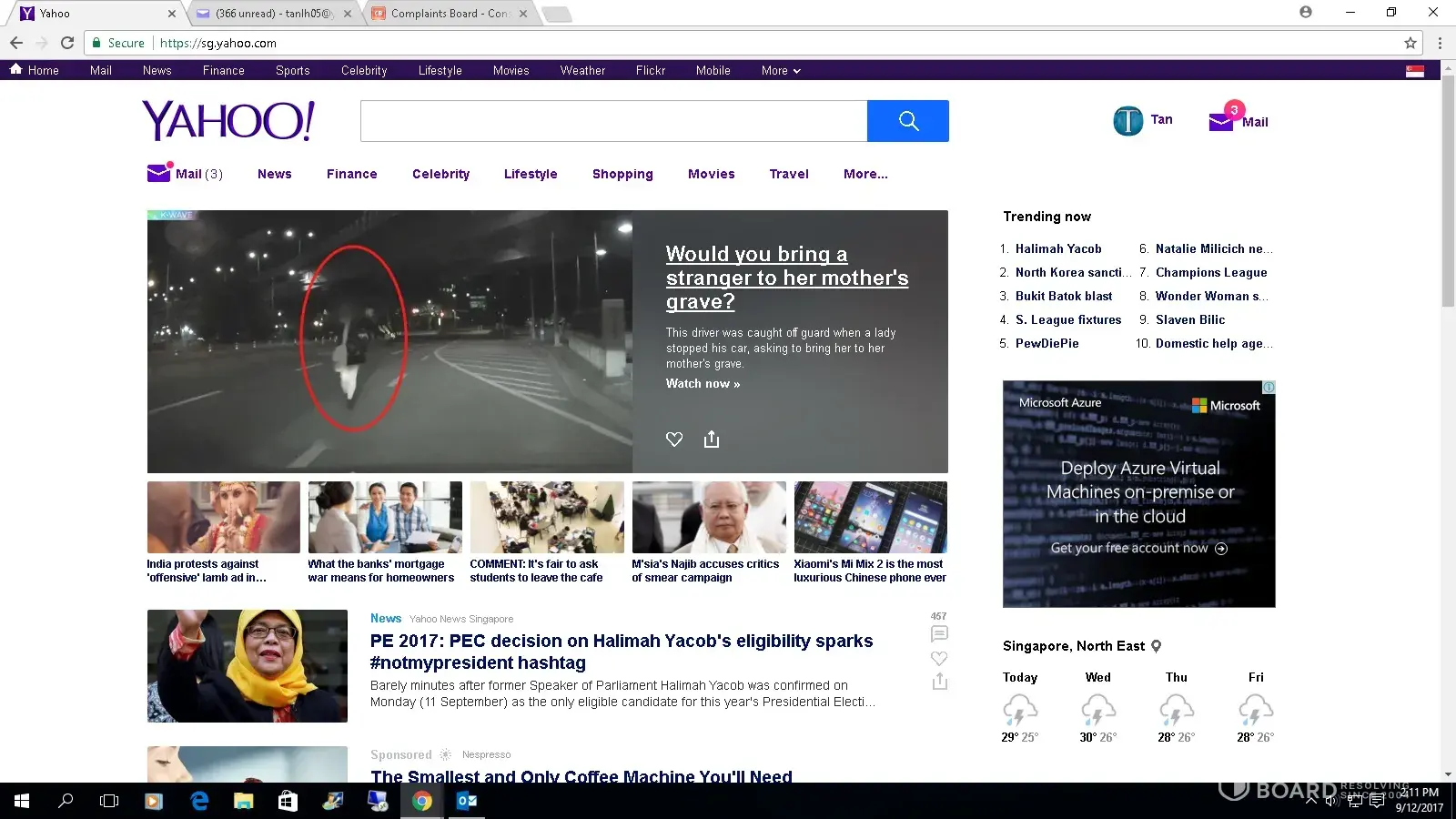Screen dimensions: 1456x819
Task: Open trending topic Halimah Yacob
Action: pyautogui.click(x=1058, y=248)
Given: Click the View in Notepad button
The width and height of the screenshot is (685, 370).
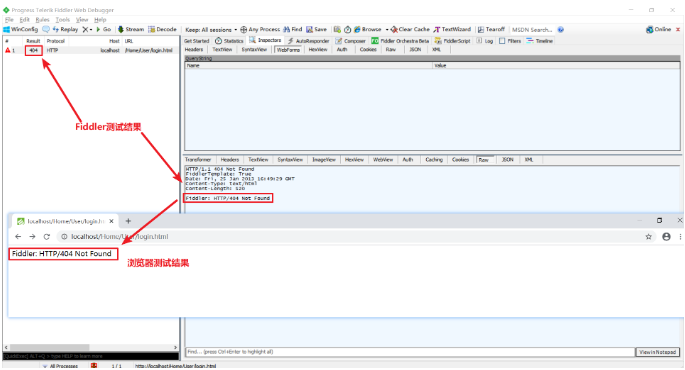Looking at the screenshot, I should [657, 352].
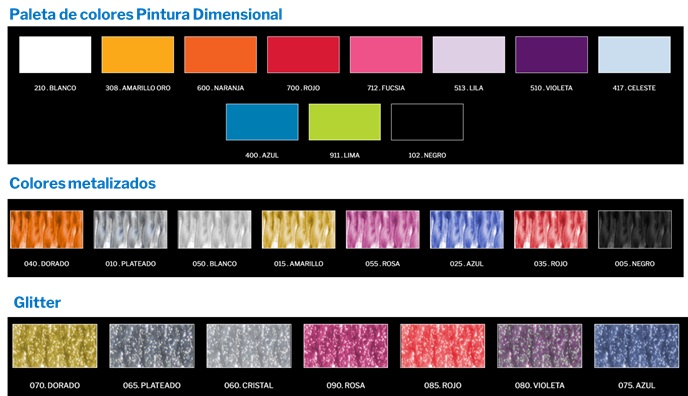Pick the 102 Negro black swatch
This screenshot has width=688, height=396.
(427, 122)
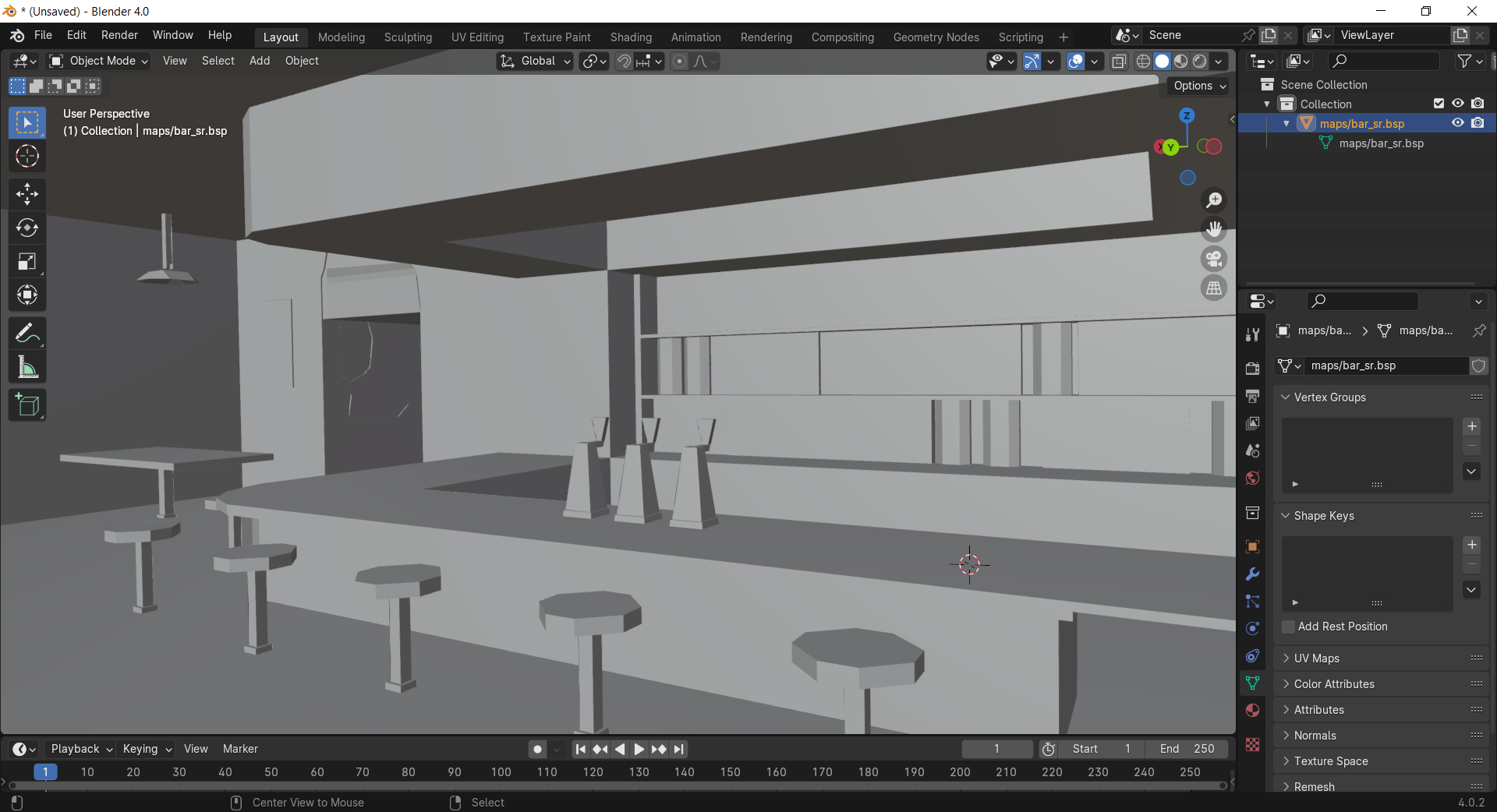
Task: Expand the UV Maps panel
Action: 1316,658
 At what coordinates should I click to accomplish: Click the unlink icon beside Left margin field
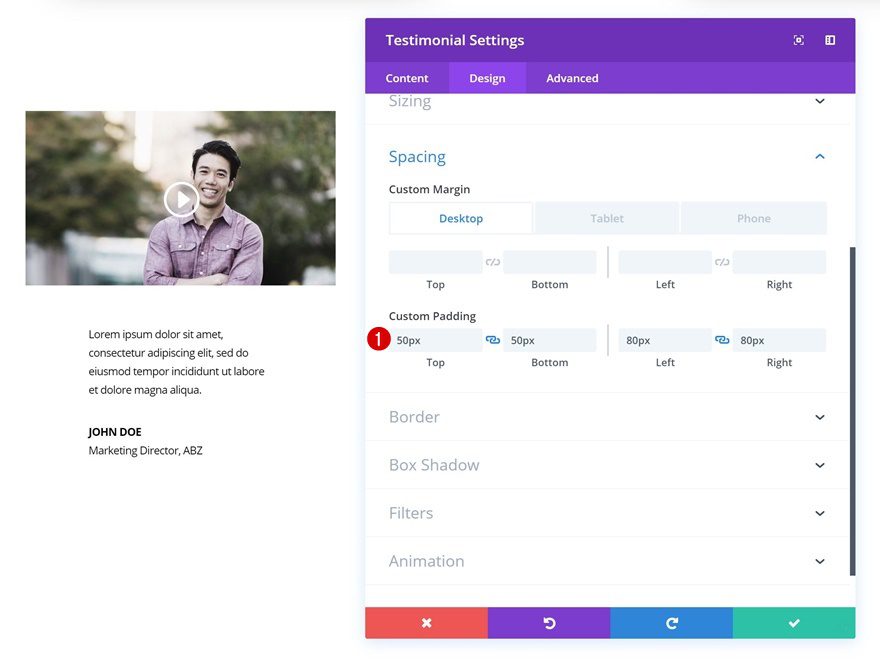click(722, 262)
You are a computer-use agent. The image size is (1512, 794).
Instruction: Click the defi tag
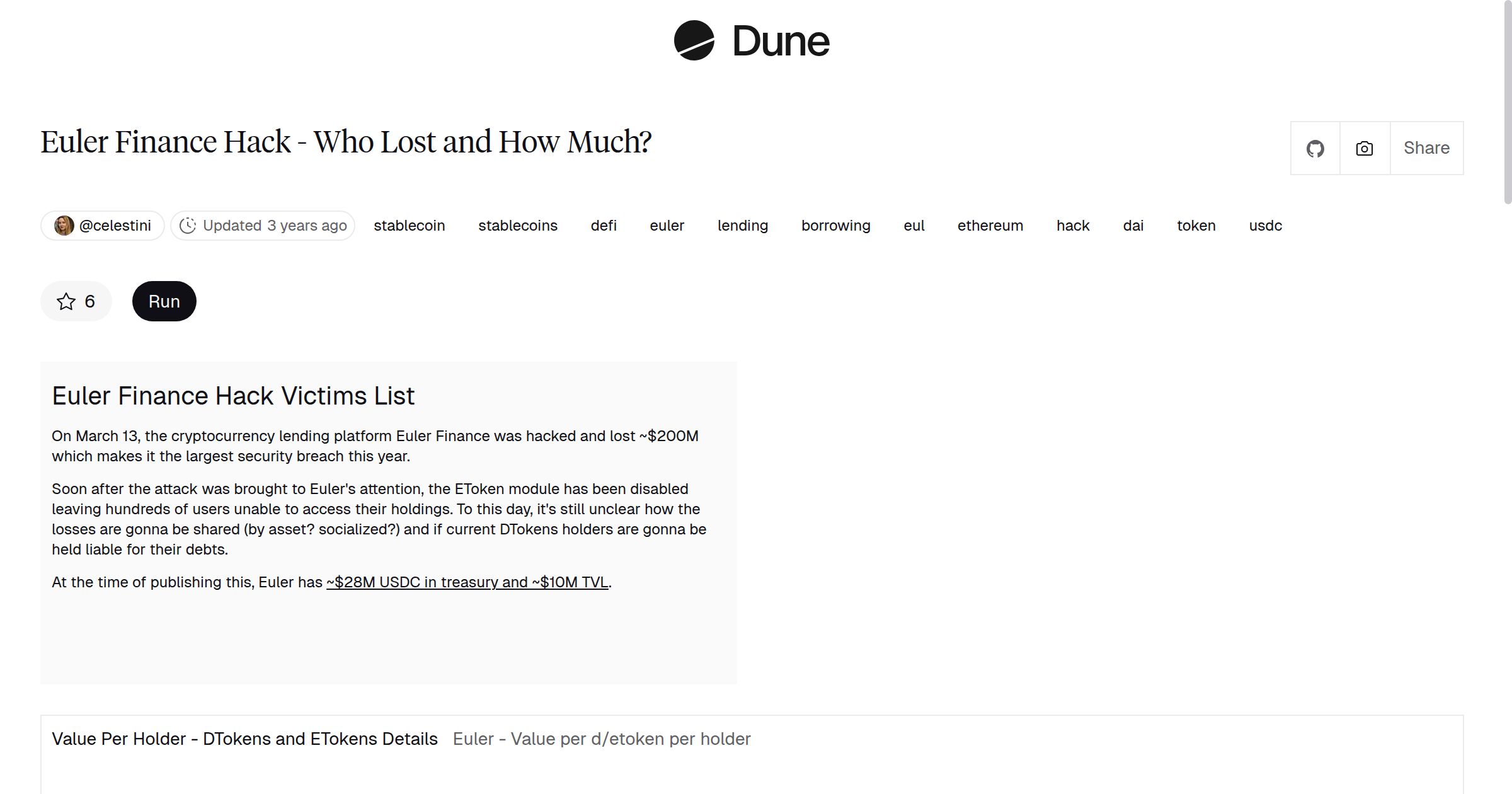coord(604,226)
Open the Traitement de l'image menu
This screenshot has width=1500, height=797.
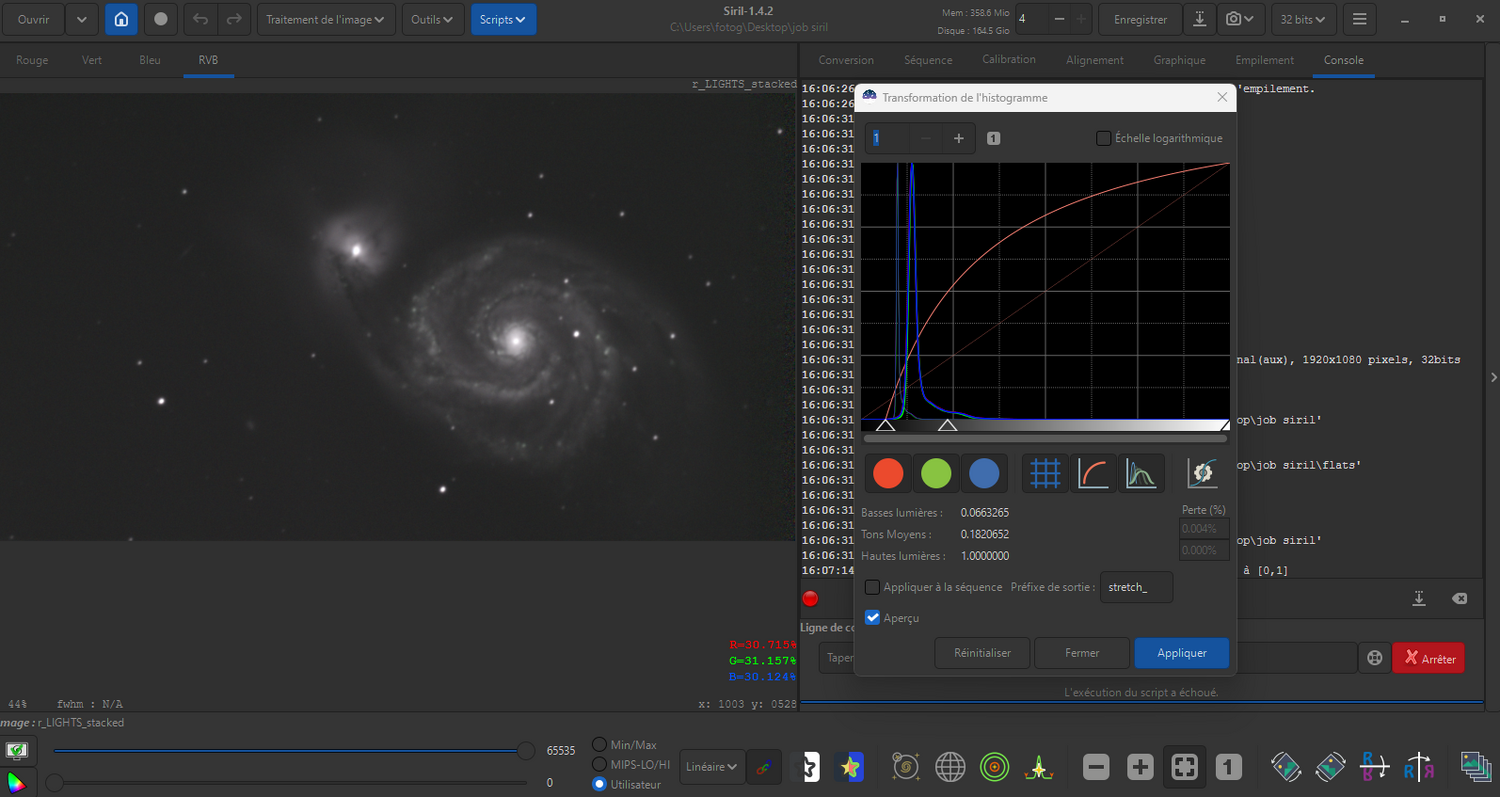326,19
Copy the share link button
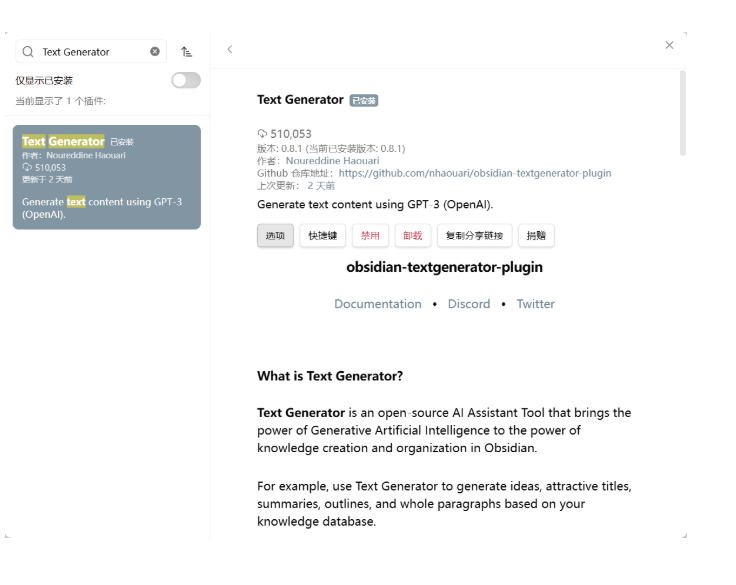 click(475, 235)
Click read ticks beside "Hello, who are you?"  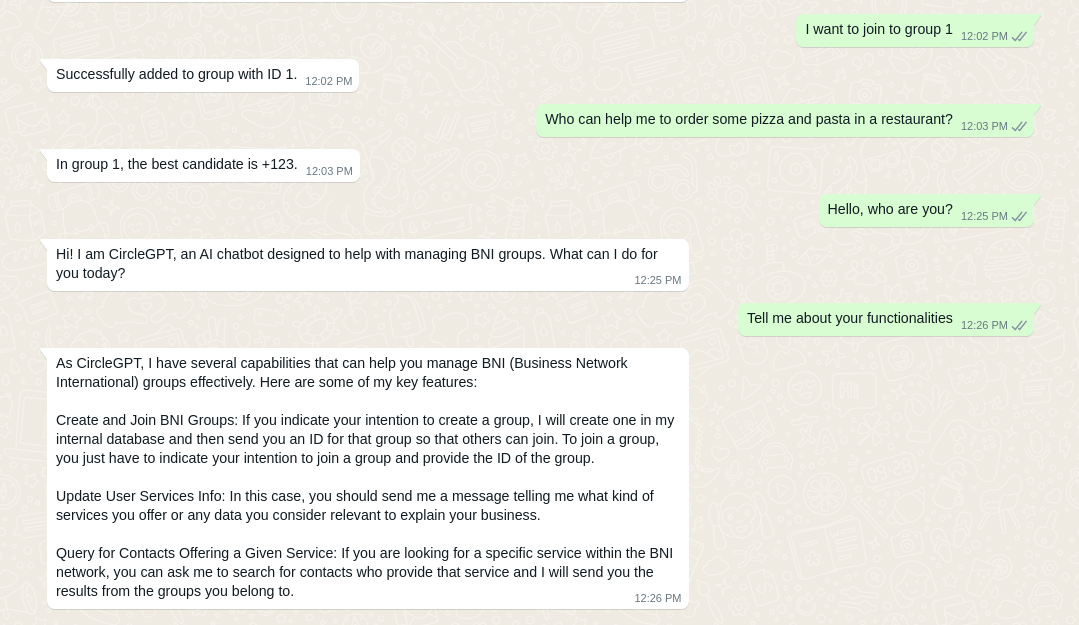(1019, 217)
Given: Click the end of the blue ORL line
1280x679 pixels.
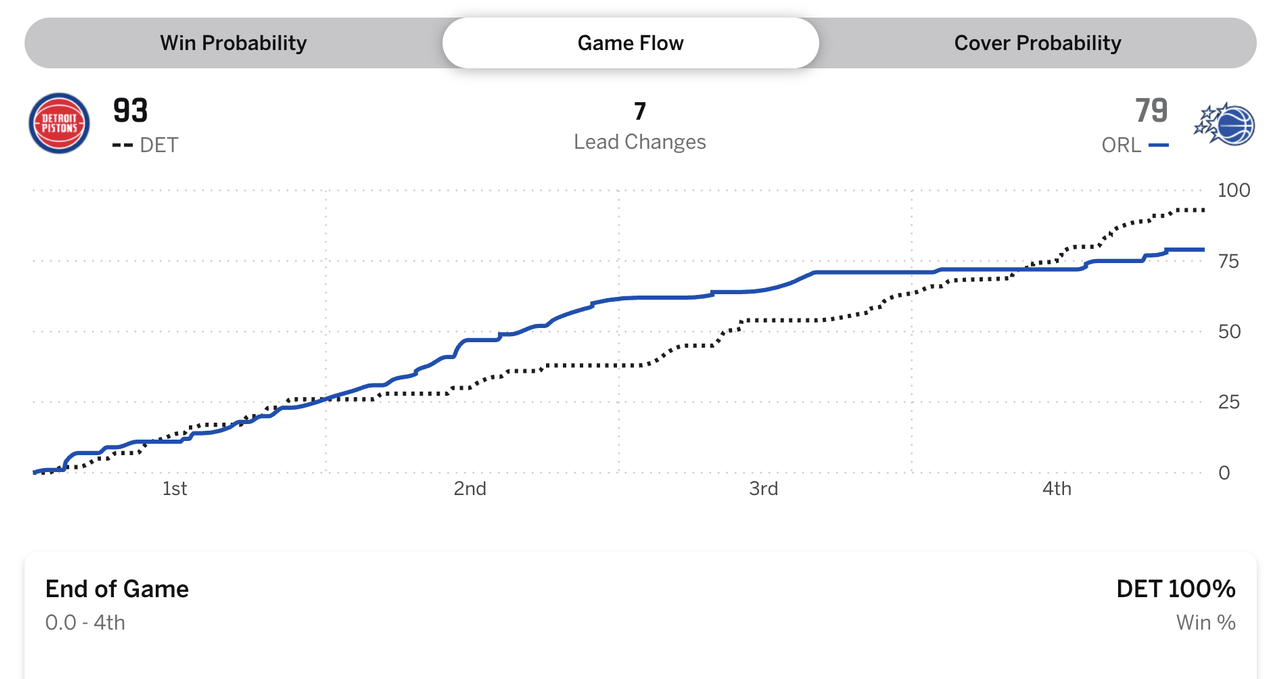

• • • • • • •

Repeat the line containing "Given: Click the end of the blue ORL line" and every line after it up to the end of the material above, exactly as they stand, minus the pictures.

Given: Click the end of the blue ORL line
1280x679 pixels.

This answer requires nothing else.